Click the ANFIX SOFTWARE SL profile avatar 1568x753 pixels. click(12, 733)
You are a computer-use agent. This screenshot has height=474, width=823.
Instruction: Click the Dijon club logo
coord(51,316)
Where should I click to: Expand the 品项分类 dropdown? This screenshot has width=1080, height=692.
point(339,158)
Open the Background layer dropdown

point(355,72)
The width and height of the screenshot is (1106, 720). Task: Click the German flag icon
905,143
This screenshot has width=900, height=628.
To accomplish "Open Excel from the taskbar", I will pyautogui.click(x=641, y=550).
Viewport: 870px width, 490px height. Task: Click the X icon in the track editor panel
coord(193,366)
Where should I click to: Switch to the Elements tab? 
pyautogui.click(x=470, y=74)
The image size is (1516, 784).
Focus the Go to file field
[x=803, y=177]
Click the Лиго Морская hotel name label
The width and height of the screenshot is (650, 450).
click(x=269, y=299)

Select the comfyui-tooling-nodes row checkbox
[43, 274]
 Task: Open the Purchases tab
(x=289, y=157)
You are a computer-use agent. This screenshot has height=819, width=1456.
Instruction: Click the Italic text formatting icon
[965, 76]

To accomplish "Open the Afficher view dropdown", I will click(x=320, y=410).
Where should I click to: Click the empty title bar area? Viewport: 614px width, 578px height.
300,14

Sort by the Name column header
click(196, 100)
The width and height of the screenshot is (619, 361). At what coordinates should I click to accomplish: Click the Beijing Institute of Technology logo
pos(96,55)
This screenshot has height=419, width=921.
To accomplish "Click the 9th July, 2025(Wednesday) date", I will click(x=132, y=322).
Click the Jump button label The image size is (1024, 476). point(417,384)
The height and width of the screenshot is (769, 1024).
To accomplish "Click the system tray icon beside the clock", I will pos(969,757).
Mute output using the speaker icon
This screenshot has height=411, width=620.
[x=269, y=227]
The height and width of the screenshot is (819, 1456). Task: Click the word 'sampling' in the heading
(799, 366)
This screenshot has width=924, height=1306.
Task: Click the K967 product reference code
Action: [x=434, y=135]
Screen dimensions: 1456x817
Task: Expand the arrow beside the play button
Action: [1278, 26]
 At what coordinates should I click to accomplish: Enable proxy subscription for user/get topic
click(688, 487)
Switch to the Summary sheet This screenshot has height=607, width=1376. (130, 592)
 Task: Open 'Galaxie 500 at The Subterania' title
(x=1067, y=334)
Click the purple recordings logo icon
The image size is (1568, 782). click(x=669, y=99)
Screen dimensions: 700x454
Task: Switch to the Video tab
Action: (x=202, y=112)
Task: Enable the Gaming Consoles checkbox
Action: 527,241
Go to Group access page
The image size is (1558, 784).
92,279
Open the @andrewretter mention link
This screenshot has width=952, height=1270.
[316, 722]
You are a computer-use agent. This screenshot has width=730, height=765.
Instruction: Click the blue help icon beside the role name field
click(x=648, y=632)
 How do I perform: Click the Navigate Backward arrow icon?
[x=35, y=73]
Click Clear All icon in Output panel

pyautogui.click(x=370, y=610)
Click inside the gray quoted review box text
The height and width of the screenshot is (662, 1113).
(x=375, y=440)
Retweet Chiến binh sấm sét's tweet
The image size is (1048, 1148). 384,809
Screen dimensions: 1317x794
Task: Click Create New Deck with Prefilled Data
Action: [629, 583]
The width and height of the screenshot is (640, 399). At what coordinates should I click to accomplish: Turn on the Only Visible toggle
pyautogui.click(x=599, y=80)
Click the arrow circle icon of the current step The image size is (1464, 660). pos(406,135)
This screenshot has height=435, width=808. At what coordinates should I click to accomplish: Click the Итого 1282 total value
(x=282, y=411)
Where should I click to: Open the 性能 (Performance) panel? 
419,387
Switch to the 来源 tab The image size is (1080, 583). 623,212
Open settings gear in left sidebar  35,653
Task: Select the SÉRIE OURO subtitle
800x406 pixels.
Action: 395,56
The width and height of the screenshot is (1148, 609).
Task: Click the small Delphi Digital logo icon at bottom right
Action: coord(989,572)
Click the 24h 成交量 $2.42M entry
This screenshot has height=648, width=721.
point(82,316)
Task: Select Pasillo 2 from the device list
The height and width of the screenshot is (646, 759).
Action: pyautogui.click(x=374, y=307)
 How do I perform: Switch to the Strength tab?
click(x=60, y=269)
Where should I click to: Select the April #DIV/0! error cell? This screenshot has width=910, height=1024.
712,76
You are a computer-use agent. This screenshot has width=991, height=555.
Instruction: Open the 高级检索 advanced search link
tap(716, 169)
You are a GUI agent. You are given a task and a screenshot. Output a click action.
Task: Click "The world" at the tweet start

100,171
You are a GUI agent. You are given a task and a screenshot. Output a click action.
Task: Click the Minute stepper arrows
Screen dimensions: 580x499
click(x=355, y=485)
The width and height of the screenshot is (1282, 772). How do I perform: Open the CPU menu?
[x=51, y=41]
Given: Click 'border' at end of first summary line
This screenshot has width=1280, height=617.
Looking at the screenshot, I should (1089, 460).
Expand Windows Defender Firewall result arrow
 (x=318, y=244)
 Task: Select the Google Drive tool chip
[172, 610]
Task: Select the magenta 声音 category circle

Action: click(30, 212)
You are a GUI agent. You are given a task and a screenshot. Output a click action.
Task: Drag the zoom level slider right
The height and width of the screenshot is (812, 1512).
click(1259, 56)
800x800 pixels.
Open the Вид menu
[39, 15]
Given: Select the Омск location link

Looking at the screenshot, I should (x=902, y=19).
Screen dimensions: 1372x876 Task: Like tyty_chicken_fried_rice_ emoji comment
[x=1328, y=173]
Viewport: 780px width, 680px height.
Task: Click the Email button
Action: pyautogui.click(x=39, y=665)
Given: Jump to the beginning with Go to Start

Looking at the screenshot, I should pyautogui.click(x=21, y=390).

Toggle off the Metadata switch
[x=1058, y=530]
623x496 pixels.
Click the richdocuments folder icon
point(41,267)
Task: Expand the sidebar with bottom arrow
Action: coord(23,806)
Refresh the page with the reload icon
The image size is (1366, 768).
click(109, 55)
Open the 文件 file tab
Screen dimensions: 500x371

- - - -

Every line above that holds "computer" should be copied out.

You are a computer-use agent. This screenshot has height=474, width=823.
You are a computer-use agent. This screenshot has height=819, width=1456.
You are a computer-use agent. This screenshot has width=730, height=765.
You are a computer-use agent. This screenshot has width=991, height=555.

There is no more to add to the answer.